**WHAT TO DO**
Return each line of the entries that mentions the word "will".

**DATA**

▽

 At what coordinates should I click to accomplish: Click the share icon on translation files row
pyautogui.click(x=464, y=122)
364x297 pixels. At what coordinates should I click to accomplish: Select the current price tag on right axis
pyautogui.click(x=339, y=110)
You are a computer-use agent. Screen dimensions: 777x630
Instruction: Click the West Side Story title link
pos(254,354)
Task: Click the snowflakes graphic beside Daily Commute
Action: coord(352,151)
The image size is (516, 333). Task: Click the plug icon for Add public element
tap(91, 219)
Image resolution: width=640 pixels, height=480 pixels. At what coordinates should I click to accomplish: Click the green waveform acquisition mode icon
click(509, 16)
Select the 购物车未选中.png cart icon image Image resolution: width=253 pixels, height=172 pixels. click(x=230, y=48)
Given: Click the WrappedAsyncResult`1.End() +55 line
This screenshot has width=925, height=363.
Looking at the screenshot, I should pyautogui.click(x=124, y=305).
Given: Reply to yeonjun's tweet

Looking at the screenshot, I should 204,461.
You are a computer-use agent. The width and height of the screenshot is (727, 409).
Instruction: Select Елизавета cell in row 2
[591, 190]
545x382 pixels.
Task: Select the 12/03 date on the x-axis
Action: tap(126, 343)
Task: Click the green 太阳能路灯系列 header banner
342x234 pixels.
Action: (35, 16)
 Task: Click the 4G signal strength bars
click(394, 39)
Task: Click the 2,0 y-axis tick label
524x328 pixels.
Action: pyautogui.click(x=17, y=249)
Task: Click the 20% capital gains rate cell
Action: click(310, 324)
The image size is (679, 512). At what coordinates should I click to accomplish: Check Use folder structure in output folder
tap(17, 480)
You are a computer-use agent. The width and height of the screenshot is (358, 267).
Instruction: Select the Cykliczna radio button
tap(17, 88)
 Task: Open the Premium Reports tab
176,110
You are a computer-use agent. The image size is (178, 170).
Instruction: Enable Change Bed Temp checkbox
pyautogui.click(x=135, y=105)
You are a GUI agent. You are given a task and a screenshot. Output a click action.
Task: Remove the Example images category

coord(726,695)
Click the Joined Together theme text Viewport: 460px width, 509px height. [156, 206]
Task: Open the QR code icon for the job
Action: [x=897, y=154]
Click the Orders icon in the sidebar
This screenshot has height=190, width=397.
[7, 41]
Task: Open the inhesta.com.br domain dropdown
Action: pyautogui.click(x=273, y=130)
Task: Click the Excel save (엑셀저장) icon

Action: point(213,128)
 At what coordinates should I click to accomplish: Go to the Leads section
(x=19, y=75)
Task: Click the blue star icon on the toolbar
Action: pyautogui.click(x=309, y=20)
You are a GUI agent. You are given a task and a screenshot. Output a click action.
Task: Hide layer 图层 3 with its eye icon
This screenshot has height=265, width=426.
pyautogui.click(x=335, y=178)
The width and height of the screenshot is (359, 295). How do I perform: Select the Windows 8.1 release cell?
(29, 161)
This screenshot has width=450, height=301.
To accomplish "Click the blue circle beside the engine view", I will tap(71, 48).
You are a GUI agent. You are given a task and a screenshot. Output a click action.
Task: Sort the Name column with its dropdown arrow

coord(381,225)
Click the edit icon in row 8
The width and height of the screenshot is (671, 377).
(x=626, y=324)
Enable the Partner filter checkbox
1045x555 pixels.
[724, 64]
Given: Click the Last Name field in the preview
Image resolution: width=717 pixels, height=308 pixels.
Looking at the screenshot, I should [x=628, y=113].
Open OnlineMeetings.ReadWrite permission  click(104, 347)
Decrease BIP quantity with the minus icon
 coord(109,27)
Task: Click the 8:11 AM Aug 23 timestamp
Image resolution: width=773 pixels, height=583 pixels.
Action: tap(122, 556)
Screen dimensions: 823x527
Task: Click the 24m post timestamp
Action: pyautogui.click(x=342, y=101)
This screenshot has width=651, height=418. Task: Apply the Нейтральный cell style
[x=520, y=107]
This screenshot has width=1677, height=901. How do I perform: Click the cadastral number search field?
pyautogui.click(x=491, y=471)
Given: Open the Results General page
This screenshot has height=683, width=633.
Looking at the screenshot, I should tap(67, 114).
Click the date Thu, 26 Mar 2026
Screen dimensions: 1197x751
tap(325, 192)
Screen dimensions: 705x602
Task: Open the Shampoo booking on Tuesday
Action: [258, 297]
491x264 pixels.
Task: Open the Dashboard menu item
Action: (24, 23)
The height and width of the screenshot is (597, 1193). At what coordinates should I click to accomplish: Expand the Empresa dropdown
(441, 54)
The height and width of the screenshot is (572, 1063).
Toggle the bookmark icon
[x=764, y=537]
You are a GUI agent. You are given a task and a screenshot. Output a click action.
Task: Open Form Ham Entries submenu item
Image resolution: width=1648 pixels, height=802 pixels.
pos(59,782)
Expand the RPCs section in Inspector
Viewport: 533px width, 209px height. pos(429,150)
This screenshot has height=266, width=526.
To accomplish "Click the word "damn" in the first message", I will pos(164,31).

△

**WRITTEN REPLY**
To accomplish "Click the blue circle beside the engine view", I will tap(71, 48).
To accomplish "Click the word "damn" in the first message", I will pos(164,31).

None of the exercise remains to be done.